Mark Allen Callahan (born May 11, 1977) is an American information technology consultant and perennial candidate. He was the Republican nominee in the 2016 United States Senate election in Oregon.

== Political career ==
Callahan is known as a perennial candidate, having frequently sought office since 2009 in both Oregon and most recently in Texas.

Callahan sought appointment to a seat in the Oregon Senate in 2009 as a Democrat.

In 2010, he ran for the Lane County Commission. Later in 2010, Callahan ran for the Oregon House of Representatives, unsuccessfully seeking the nomination of the Independent Party of Oregon before receiving the nomination of the Pacific Green Party, in what he later said was an attempt to take away votes from the Democratic incumbent, Nancy Nathanson, in order to help the Republican nominee win. The attempt was unsuccessful.
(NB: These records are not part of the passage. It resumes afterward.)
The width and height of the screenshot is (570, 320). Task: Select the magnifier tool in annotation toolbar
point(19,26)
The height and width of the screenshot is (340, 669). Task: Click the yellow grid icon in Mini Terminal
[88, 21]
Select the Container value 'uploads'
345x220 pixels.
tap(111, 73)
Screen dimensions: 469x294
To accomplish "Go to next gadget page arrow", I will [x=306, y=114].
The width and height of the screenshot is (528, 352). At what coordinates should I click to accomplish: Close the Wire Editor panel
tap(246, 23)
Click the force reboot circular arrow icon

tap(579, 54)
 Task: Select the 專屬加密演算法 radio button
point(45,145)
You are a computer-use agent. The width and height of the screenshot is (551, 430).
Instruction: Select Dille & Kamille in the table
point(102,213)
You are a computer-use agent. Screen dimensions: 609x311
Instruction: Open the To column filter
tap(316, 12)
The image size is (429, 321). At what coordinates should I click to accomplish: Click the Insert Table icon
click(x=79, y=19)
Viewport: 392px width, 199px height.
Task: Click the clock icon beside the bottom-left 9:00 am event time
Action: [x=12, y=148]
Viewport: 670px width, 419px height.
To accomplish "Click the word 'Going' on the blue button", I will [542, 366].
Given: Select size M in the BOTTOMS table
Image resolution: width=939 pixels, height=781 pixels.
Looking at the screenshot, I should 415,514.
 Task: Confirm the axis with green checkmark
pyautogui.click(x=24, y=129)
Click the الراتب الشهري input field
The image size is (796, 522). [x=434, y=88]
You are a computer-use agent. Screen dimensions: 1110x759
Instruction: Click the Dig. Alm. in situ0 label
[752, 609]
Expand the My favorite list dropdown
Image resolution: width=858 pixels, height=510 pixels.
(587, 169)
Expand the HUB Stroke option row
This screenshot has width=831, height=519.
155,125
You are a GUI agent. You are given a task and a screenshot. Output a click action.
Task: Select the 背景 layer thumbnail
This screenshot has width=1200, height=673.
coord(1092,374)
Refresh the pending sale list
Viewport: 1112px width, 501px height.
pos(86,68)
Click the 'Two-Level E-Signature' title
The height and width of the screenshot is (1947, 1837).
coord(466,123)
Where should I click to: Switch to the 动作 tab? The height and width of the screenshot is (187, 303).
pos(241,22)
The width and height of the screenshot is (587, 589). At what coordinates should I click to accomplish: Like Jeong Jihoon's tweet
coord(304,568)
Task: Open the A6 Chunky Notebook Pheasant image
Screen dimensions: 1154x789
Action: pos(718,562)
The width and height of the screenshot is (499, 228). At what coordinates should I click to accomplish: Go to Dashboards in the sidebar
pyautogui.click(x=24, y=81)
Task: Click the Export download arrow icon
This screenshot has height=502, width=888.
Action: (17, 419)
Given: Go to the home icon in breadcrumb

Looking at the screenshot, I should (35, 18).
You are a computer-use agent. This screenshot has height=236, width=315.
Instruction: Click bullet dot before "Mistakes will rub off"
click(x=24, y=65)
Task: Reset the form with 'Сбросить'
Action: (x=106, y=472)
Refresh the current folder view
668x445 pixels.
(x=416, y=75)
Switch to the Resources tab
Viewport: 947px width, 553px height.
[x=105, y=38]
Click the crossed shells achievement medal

In 2011, Callahan unsuccessfully sought a school board seat in Eugene. His then-wife, Sherry, also unsuccessfully ran for a different seat on the board in the same election.

In 2012, Callahan ran for President of the United States as a Republican. He filed to run in both the New Hampshire and Arizona primaries.

Later in 2012, Callahan won the Republican nomination without opposition for the same Oregon House of Representatives seat he had sought in 2010, losing again to Nancy Nathanson in the general election.

In 2014, Callahan sought the Republican nomination for the U.S. Senate, receiving nearly 7% of the vote and coming in third place, behind Jason Conger and eventual nominee Monica Wehby. During this campaign, Callahan was featured on Fox News after an argument with Nigel Jaquiss, a reporter, resulted in him being kicked out of a Willamette Week editorial interview.

In 2015, Callahan unsuccessfully sought a seat on the Mt. Hood Community College Board of Directors.

In 2016, Callahan received the Republican nomination for the U.S. Senate, winning the primary with 38% of the vote. He won the primary over businessman Sam Carpenter, Lane County Commissioner Faye Stewart, and business consultant Dan Laschober. He lost the general election to the Democratic nominee, incumbent U.S. Senator Ron Wyden.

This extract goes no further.